-------- Supplied information --------
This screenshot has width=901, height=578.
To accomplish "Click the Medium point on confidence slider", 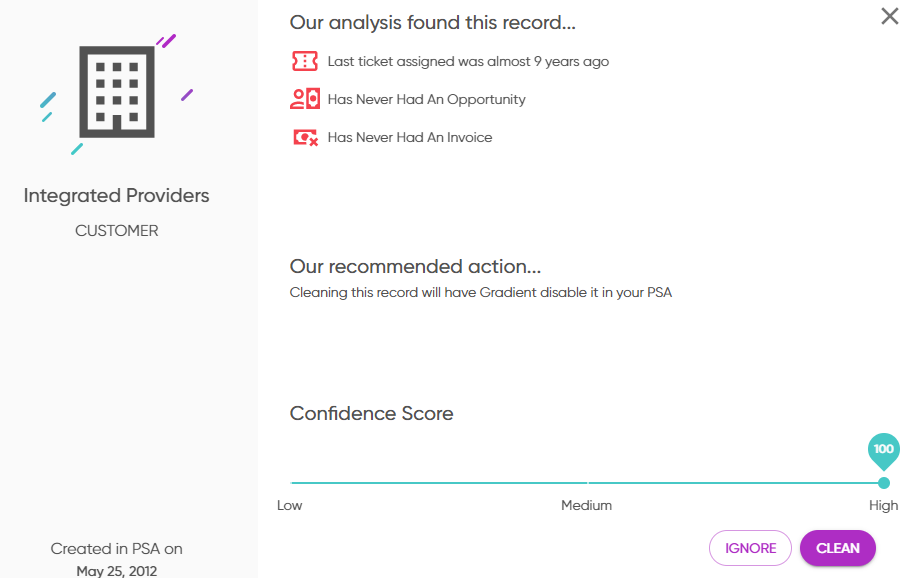I will pyautogui.click(x=587, y=483).
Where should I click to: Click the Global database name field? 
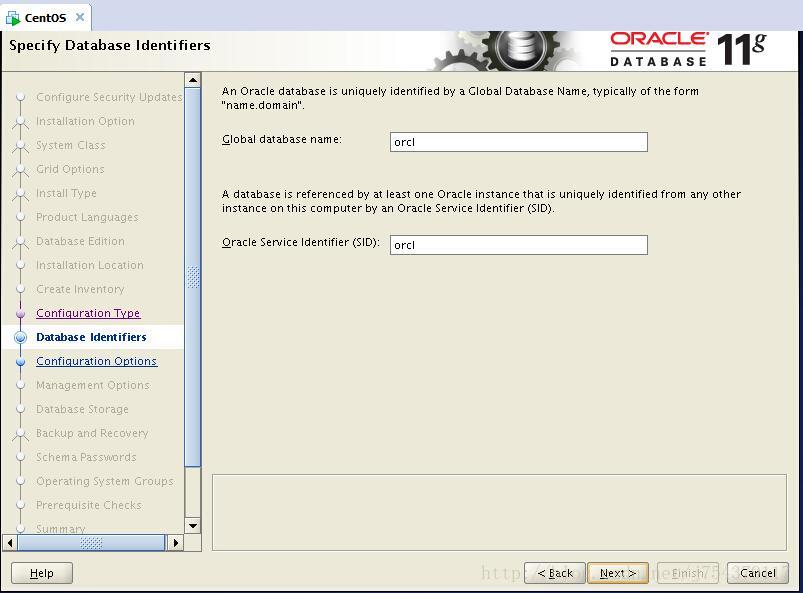coord(518,142)
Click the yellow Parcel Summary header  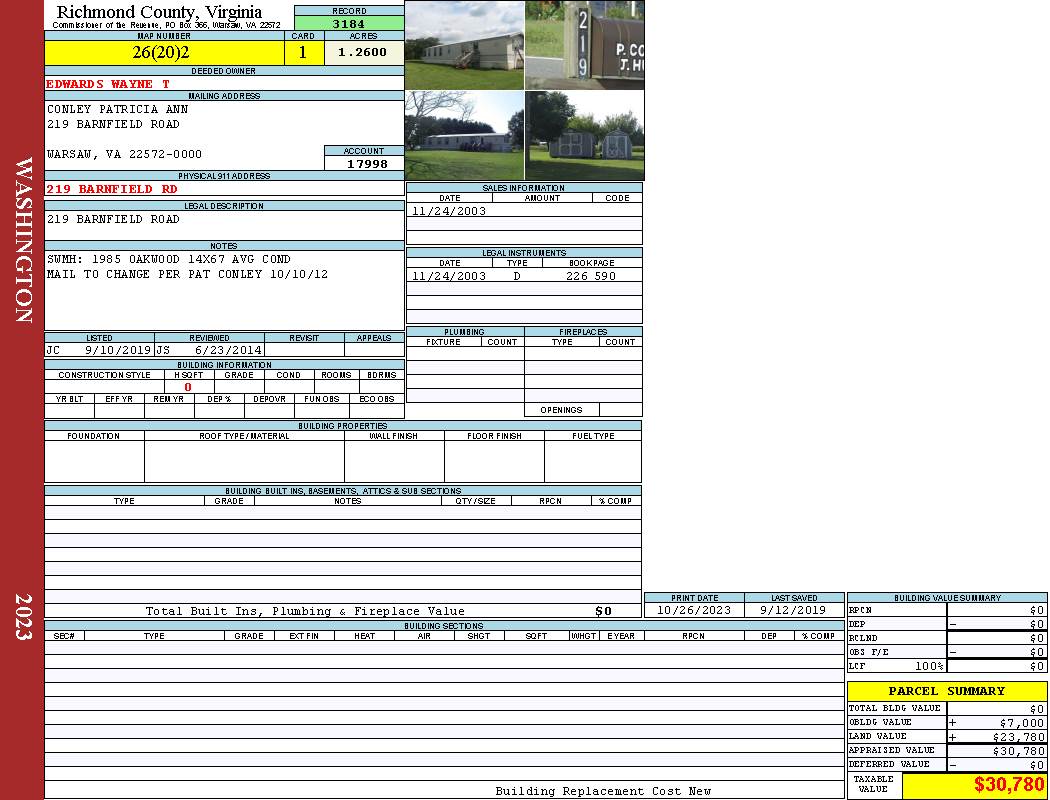point(946,691)
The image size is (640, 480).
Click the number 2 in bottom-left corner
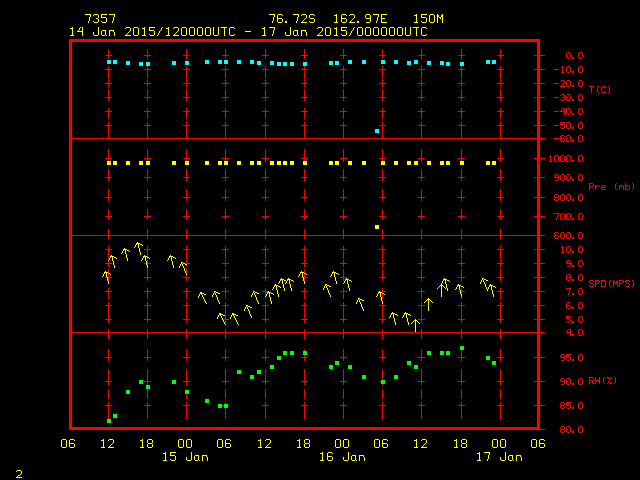pyautogui.click(x=19, y=472)
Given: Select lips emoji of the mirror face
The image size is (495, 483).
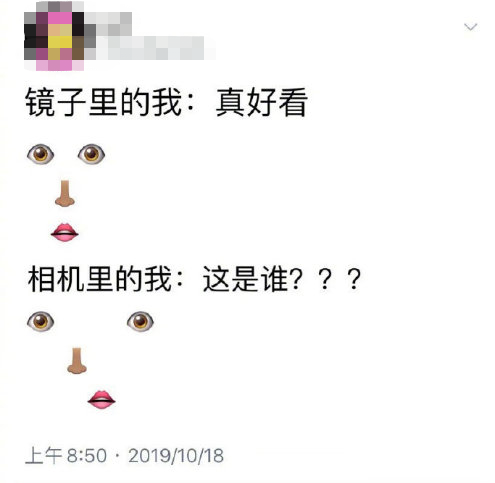Looking at the screenshot, I should [x=65, y=232].
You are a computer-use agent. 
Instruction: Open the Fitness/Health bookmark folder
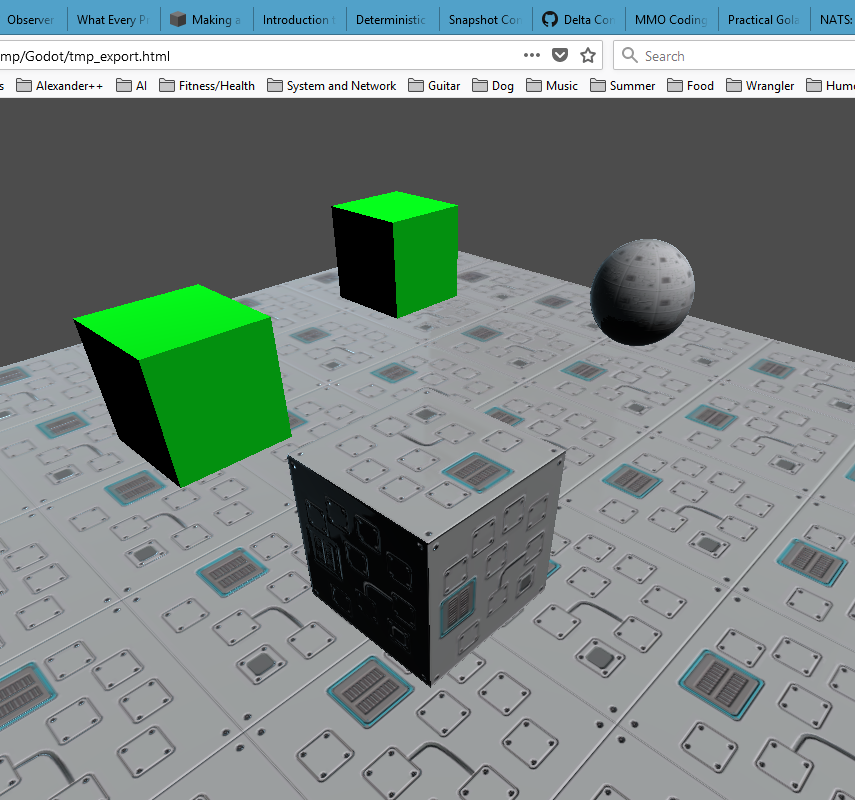(217, 85)
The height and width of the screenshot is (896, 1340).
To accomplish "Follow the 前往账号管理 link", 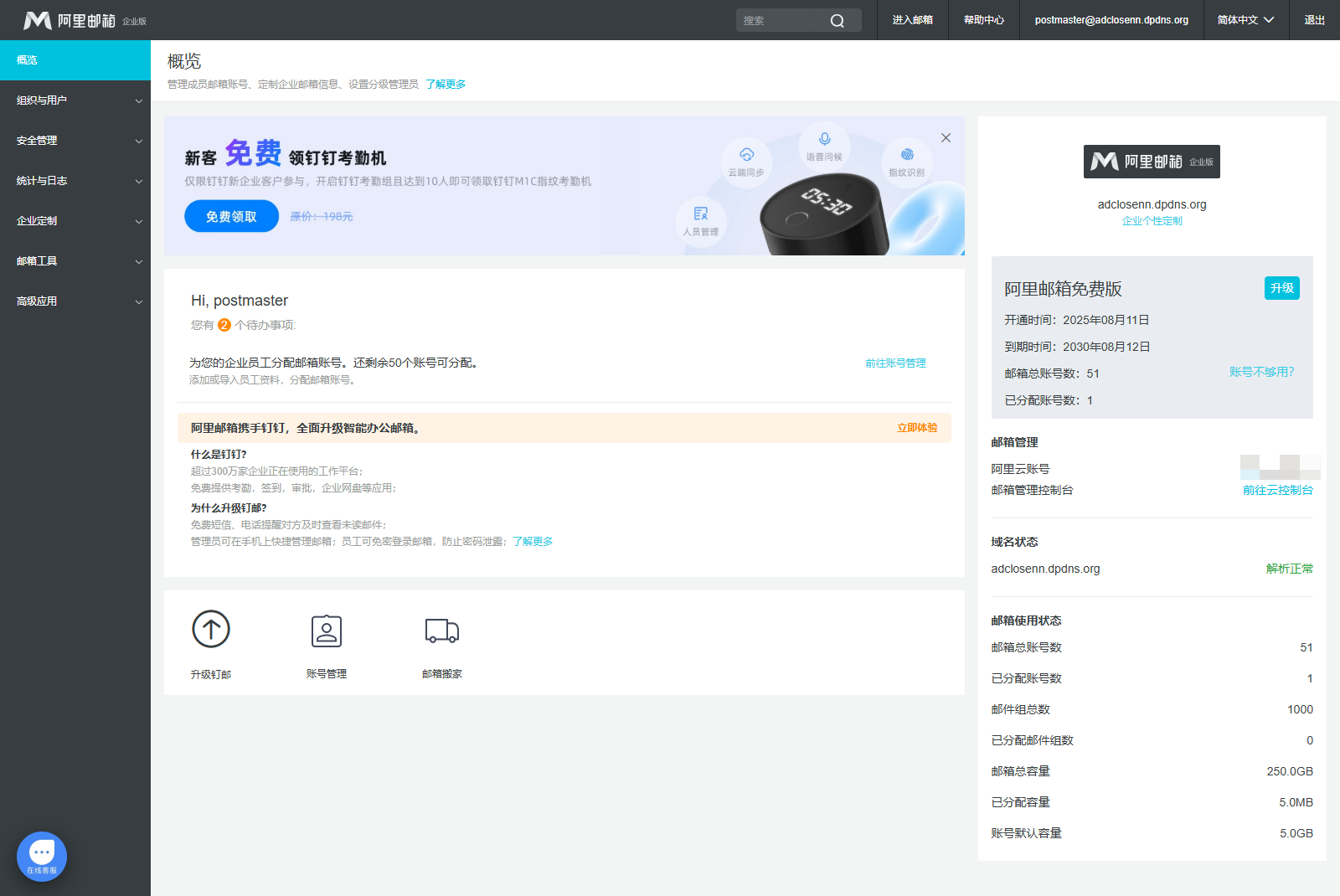I will [895, 363].
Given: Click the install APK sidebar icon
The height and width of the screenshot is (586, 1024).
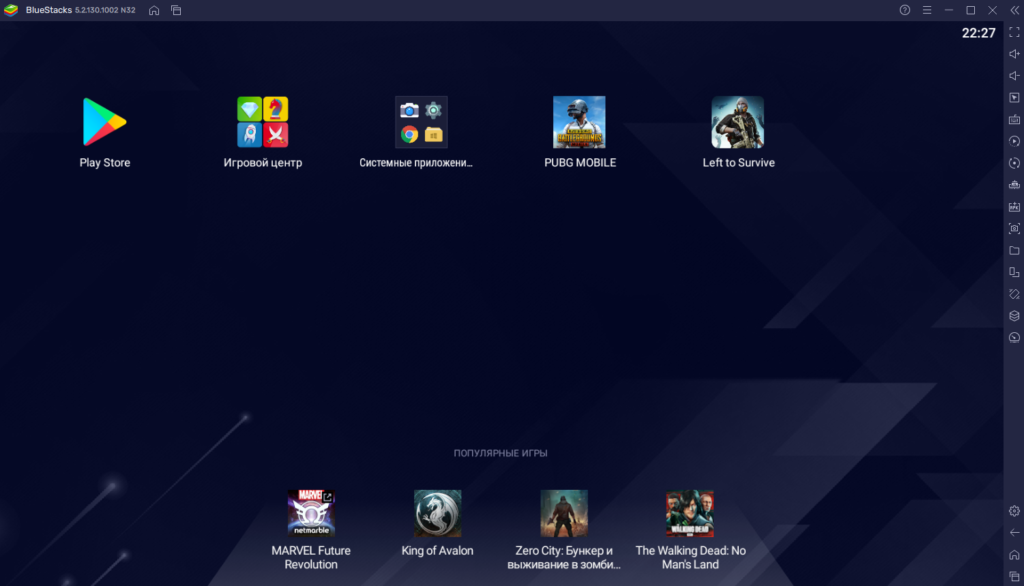Looking at the screenshot, I should tap(1014, 207).
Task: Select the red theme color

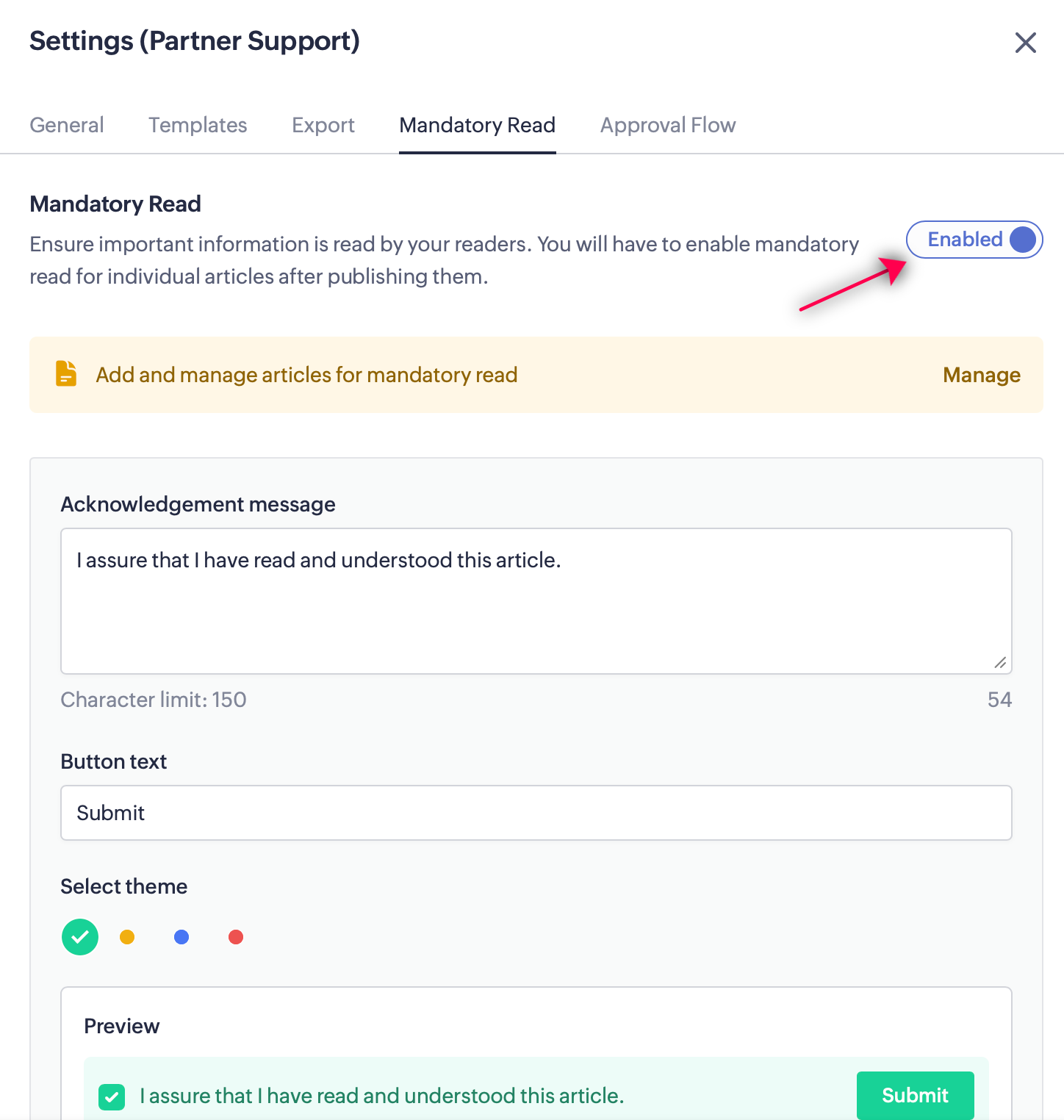Action: pos(236,937)
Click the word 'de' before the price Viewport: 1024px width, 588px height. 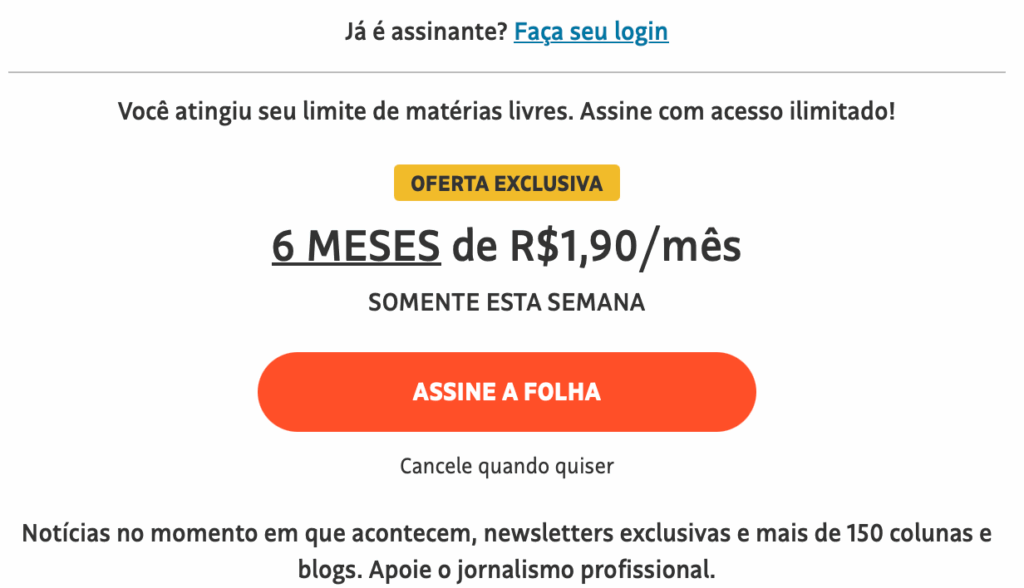tap(469, 247)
--------
▸ **Short exercise**
Count the lines in the entries above that contain the string "size", treating uppercase and lowercase as different. Reply with the number alone.

▸ **Exercise result**
2